**About this exercise:** How many lines of the data include the string "agent"? State the number and nothing else.

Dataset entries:
━━━━━━━━
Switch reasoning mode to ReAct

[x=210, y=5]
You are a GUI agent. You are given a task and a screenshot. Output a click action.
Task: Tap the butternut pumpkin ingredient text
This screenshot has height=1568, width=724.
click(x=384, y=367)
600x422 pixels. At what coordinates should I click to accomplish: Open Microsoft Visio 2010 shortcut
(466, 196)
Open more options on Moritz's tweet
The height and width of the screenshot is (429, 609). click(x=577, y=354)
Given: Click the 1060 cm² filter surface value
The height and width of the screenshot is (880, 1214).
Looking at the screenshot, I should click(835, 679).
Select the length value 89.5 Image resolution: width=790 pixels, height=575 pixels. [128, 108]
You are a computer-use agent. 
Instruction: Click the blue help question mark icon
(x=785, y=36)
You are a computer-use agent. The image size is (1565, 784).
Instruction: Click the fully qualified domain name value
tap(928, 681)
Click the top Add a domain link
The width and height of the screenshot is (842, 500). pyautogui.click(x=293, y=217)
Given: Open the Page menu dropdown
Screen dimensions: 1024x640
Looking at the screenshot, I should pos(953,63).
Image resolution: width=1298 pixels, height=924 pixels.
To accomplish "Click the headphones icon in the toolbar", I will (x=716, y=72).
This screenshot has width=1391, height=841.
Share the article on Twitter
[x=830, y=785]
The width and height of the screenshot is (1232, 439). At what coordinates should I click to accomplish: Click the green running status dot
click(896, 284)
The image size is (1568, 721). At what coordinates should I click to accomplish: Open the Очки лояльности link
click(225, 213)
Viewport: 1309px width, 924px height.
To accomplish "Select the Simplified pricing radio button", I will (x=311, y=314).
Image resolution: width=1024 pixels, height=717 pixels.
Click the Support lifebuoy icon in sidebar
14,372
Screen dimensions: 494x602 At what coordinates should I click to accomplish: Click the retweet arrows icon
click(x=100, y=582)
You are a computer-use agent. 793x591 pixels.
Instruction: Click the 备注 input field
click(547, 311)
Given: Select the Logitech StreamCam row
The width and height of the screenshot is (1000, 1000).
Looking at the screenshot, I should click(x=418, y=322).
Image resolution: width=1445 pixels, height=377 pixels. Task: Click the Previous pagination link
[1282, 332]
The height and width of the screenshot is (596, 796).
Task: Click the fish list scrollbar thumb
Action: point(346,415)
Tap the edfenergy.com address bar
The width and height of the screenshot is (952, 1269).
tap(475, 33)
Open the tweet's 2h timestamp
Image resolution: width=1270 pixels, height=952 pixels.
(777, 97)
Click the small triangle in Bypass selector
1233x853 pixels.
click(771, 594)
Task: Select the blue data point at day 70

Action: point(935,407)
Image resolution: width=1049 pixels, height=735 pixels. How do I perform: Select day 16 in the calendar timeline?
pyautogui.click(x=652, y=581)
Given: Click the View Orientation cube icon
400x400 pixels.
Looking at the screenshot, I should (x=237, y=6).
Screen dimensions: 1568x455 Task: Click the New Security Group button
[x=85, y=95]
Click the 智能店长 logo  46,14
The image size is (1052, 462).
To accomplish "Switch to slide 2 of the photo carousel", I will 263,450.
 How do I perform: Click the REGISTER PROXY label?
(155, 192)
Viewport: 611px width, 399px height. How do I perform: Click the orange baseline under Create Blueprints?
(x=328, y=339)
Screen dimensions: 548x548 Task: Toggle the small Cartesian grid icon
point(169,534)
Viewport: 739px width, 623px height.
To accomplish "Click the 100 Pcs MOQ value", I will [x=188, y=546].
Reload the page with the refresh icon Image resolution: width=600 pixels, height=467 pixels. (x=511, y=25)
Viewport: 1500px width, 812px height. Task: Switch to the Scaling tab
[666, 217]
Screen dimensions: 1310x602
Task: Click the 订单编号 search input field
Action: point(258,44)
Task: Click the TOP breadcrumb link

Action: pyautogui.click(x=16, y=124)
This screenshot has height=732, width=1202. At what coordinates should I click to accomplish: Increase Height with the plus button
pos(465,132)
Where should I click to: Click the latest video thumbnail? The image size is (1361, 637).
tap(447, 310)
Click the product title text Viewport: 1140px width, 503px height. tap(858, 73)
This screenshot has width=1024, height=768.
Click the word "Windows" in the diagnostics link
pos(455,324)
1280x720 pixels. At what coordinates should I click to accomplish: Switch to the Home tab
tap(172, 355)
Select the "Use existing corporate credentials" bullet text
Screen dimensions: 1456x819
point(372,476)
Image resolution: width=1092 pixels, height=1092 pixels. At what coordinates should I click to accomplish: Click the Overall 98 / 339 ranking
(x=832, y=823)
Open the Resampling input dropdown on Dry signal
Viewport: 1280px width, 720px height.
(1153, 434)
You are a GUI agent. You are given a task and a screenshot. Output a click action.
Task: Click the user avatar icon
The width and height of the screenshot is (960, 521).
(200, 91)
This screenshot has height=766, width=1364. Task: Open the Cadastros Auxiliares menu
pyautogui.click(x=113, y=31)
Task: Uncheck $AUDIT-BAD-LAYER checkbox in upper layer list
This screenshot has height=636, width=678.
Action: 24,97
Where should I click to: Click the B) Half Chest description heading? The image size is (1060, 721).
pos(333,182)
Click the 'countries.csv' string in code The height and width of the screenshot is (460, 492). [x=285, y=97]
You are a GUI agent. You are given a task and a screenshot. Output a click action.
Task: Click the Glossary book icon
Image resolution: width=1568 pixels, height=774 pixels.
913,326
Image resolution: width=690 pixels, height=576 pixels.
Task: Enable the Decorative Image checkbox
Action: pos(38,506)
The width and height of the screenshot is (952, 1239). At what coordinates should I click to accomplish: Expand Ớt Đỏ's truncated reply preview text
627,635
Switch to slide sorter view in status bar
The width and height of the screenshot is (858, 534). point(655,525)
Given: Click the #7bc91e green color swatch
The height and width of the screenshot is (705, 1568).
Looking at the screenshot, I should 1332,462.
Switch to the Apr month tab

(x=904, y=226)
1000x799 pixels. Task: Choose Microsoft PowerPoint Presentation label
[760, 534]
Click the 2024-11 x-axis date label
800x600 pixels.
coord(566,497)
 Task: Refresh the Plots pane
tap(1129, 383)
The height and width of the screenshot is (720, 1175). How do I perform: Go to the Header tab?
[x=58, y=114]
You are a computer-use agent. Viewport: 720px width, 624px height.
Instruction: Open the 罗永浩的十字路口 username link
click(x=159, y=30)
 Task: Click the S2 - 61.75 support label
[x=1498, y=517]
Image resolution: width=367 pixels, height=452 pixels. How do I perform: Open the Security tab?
━━━━━━━━
**Answer to this problem:** 7